I'm not really sure why I don't understand what they're about. I've actually been to at least one Rave, and I thought I would have a blast. I love that sort of music, I love the culture and scene it surrounds itself with, as well as all the like-minded people that inhabit it.
But when I got in there and really experienced it firsthand, with all the glowsticks and the loud music and the fog and the people dancing or fist-shaking everywhere, I stood there, and realized, ... ... "Hey, ... what the ... ... I've done this before." In bits and pieces, but yeah, it's all been done before. Loud music? Sure. There's loud music anywhere. People dancing? Sure. Fog? .. Uh, yeah. It's fog. So what's so different when you put them all together? Does something change?
What about partying? It's a fairly decent to large group of people getting together to do ... um ... ... something. Anything. Drinking? Done that. Beer Pong? It's drinking and tossing a tiny ball into cups. I've done that without a reason to do that.
Even drinking, I don't understand. Alcohol does horrible things to me, and I've never once gotten drunk that I am aware of, much less had a hangover from something. I mean I had two cups of whisky / schnopps / sprite / fruit punch mixed together, and it barely did anything but make me a bit warm. A half cup of Heavy Malaga and my lower half melts. It's horrible. It's just red wine, for pete's sake. Why should I drink if there are no positive effects from it?

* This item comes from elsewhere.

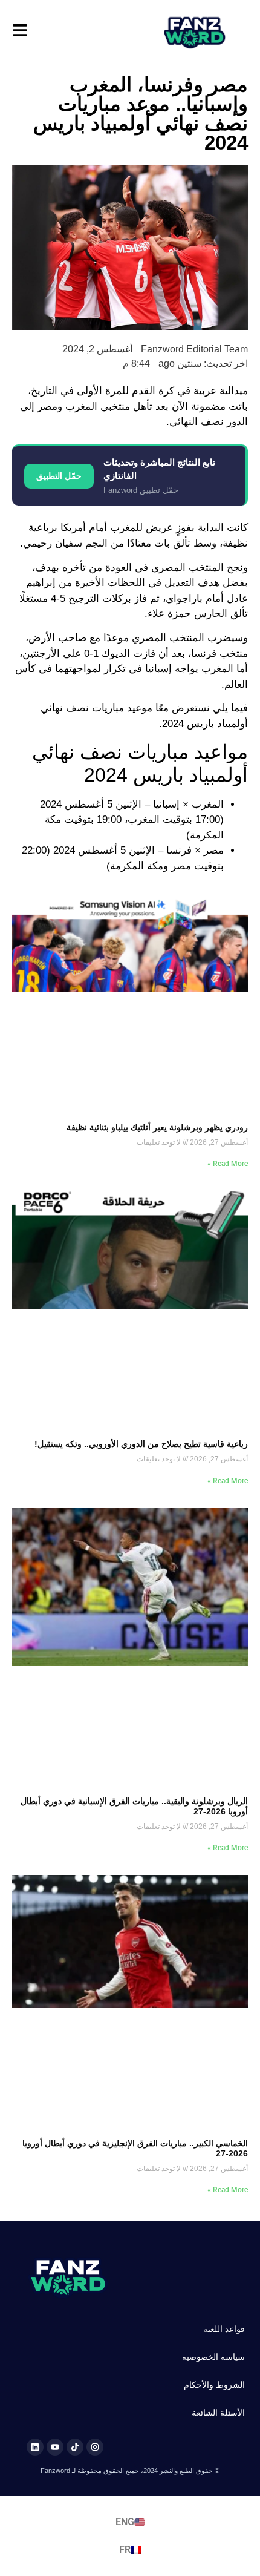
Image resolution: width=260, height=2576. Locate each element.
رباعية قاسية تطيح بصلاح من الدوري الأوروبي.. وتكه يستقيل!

I've even done that marijuana thing one or two times. (I'm not counting the times it did nothing at all. No point.) I was only doing it to see what it would do, and I was sorely disappointed. All it did the first time was make me dizzy, and the second, make me more like my happy self without the negative thoughts and just more of a critical yet happy thoughts. To this day, I still don't know what "high" is.
Clearly I am no fun at parties at all.